The main art therapy focus of this trip was to prepare the teenagers to take photographs in New Orleans. We had worked hard for over three weeks to prepare them for their return to the site of trauma and devastation. It was an important step for their healthy recovery. The buses were loaded with over fifty people, the majority teenagers. We stopped at the Lake View area, the breach in the levee, and the Ninth Ward. For some it was the first time back. The photos that were taken were amazing! The teenagers were encouraged to be the photojournalists of their generation. They were instructed to record history through the lens of those who had experienced and lived through one of our nation’s largest disasters.

We spent the next two days processing and journaling with the participants. Many took a big step forward in the healing process. One boy decided to settle down in school and move ahead because what he had fantasized was left in New Orleans was not there. Realizing that many had lost everything, another teenager changed the way he looked at his living situation.

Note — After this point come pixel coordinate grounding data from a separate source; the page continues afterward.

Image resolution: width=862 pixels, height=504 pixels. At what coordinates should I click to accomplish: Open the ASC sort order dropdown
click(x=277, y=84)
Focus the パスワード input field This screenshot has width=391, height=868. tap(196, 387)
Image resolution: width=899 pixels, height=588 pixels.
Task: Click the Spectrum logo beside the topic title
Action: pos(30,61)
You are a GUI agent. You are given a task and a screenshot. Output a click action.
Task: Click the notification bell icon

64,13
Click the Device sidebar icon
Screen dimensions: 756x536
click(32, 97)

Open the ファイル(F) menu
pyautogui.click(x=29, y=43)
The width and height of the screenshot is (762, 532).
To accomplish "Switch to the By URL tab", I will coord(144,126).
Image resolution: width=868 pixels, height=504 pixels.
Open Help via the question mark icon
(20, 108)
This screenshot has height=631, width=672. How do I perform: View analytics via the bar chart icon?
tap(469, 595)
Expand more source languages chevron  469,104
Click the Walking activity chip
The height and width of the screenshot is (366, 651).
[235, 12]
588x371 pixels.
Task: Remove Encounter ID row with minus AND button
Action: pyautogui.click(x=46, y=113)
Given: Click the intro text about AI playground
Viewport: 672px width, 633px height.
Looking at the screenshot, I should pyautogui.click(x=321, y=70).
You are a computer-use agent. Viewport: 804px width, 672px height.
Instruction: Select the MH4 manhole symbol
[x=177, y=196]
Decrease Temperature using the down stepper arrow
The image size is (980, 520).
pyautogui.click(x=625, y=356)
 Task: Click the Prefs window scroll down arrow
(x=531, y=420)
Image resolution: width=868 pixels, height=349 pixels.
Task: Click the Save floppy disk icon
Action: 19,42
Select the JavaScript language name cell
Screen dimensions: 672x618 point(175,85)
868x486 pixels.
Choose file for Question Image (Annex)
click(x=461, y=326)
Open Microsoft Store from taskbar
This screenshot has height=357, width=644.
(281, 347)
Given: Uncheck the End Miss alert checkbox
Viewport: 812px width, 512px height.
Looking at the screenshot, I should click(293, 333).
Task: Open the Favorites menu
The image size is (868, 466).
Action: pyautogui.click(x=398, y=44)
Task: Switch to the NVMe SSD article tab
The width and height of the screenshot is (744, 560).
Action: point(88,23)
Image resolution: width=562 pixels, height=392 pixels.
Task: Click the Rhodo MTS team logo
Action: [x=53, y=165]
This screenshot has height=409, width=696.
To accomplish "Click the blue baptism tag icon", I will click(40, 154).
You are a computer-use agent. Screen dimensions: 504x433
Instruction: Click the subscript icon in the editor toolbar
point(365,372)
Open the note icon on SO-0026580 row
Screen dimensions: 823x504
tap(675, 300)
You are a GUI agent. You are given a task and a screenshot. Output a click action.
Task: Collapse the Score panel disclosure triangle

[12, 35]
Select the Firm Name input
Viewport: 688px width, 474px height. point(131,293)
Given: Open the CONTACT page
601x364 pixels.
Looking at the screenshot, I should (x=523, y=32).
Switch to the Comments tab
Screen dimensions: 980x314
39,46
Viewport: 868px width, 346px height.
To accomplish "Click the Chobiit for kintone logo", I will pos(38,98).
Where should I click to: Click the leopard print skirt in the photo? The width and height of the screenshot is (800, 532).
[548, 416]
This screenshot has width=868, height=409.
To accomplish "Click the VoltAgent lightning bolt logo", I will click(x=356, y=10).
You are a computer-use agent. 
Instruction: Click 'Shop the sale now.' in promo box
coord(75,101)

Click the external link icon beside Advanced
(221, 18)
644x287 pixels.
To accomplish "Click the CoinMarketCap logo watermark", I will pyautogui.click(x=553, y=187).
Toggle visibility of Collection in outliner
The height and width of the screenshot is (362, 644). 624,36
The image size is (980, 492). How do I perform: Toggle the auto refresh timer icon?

You will be able to view many of theses photos at Katrina Through the Eyes of Children, the art exhibit of their work, opening Fall 2006, and in American Photographer September issue.

Much is to be learned from these wonderful children. Their courage and ability to keep going in such difficult conditions is to be admired. They are talented and hopeful but so many suffer anxiety, depression and post-traumatic stress. What we can do with your help and support is save one child at time. Katrina Through the Eyes of Children will continue the story. It will make sure that these children are not forgotten.